XXIX DOMENICA T.O.
“Diceva loro una parabola sulla necessità di pregare sempre, senza stancarsi mai” (Lc 18,1). Ma come Signore? Non basta che ci facciamo un segno della croce appena alzati oppure che diciamo le orazioni al mattino e a volte la sera? Non ti rendi conto che i tempi sono cambiati e che non siamo più come quelli di una volta? Sai che di tempo ne abbiamo pochissimo per il gran daffare? Non vorrai che recitiamo Rosari tutto il giorno? Tra l’altro dimentichi che tu stesso ci ha detto di “non sprecare parole come i pagani… (che) credono di venire ascoltati a forza di parole” (Mt 6,7).
A queste domande/affermazioni, probabilmente, il Signore risponderebbe: “Io non vi ho detto di dire preghiere tutto il giorno, ma di pregare sempre”.
Ma come, non è la stessa cosa?
L’abate copto Matta El Meskin ha detto una volta che “ogni contatto con Dio è preghiera, ma non ogni preghiera è contatto con Dio” e un detto latino recita così: “Si cor non orat, invanum lingua laborat – Se il cuore non prega invano lavora la lingua”.
Potremmo dire che le preghiere sono il mezzo che serve per raggiungere il fine: pregare, e pregare non è altro che cercare un contatto con Dio.
Allora la preghiera nasce innanzitutto da uno stato d’animo, da un consapevolezza di non autosufficienza. Non per niente Gesù sceglie una vedova come protagonista della sua parabola; le vedove infatti erano giuridicamente debolissime, perché non c’era più nessuno che s’occupasse di loro. Anche la prima lettura esprime la stessa cosa, Mosè sa di non poter vincere Amalek senza l’aiuto di Dio, per cui mentre Giosuè guida i suoi uomini, Mosé stende le mani al cielo, cioè prega.
In un Salmo troviamo queste sagge parole: “Chi fa affidamento sui carri, chi sui cavalli: noi invochiamo il nome del Signore, nostro Dio. Quelli si piegano e cadono, ma noi restiamo in piedi e siamo saldi” (20,8s).
La preghiera quindi è una ricerca che nasce da un bisogno vitale e non un dovere da adempiere.
La preghiera prima che richiesta per ottenere qualcosa è apertura; è la scelta consapevole di allargare concretamente uno spazio nella propria vita, affinché possa entrare lo Sposo, l’unico che può pienamente “saziare il desiderio”. Ecco allora che pregare sempre, significa cercare di mantenere sempre aperta la porta al Signore che, non attende altro che essere accolto in casa nostra.
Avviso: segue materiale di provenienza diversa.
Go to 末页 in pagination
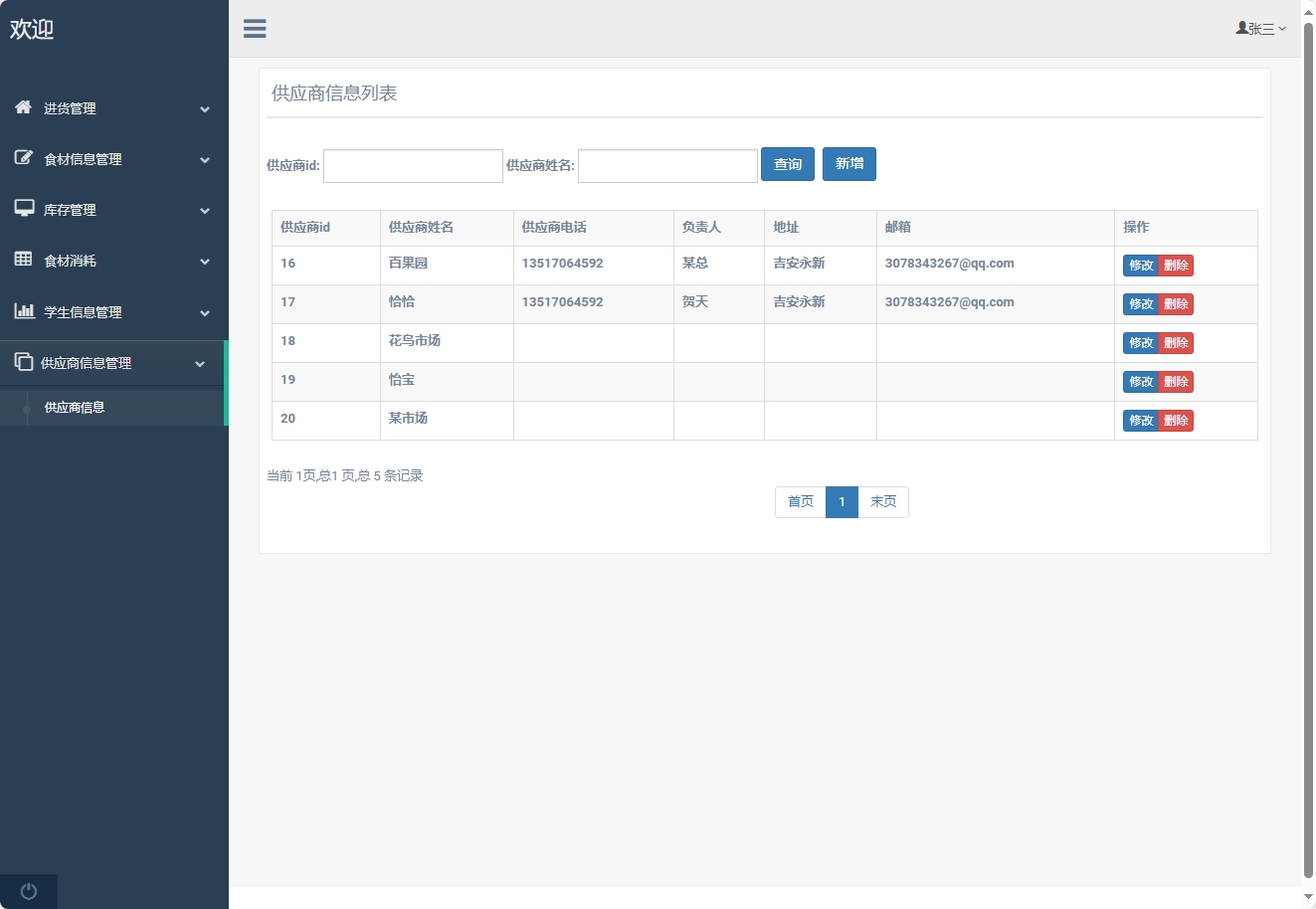Viewport: 1316px width, 909px height. click(x=882, y=502)
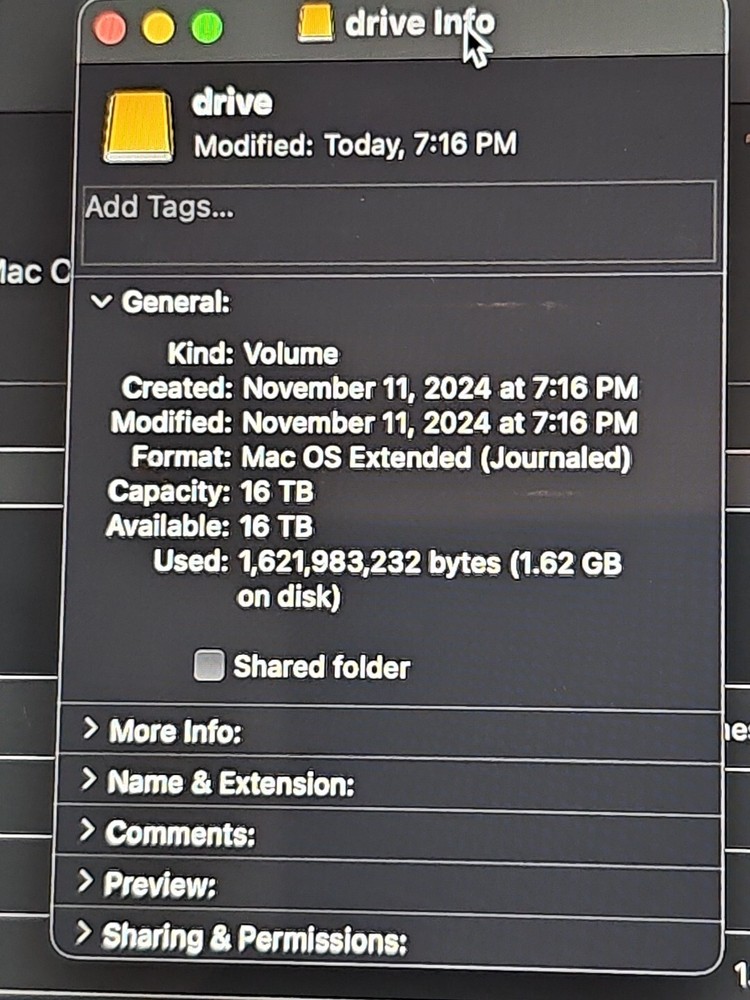This screenshot has width=750, height=1000.
Task: Close the drive Info window with red button
Action: click(x=110, y=28)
Ricordate Zaccheo salito sul sicomoro? A lui Gesù dice: “Scendi subito, perché oggi devo fermarmi in casa tua”.
Per questo non sempre si prega, pur dicendo le preghiere, mentre si può essere indaffarati ed essere in preghiera. Non illudiamoci però che si possa pregare stando sempre in movimento o facendo sempre altro. Due che si amano, se veramente si amano, hanno bisogno di fermarsi, di guardarsi, di dedicarsi un tempo gratuito, di toccarsi, anche solo di stare vicini. Dedicare tempo alla preghiera – un tempo reale che, però, è diverso a seconda delle condizioni di vita - è come dire al Signore: la porta è aperta entra, ho bisogno che ti fermi nella mia casa e che resti ad abitare con me, perché “ha sete di te Signore l’anima mia”.
Dove è cercato, atteso e accolto, il Signore non rifiuta l’invito; se invece gli chiediamo di venire, ma quando giunge, trova la porta chiusa, attende pazientemente. Io credo che noi siamo come quel giudice indifferente, al quale il Signore, come una debole vedova, chiede di essere accolto.
Da cosa possiamo riuscire a capire che la nostra è preghiera e non preghiere? Dal segno che lascia in noi. Quando il Signore entra in una casa, nulla può rimanere come prima. I santi sono la dimostrazione di questa affermazione. Dove giunge il Signore, passa il fuoco e, il fuoco non può lasciare indenni. Se dal contatto con Lui io esco illuminato, consolato, provocato, emozionato, allora è probabile che la porta sia stata veramente aperta.